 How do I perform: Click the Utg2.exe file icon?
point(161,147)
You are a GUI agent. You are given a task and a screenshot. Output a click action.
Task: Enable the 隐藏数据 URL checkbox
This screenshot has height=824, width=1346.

----

→ **TASK DETAILS**:
Count the lines in the listing above that contain the string "screenshot", treating uppercase and lowercase letters as different. Reply with the number only.

→ **SOLUTION**:
2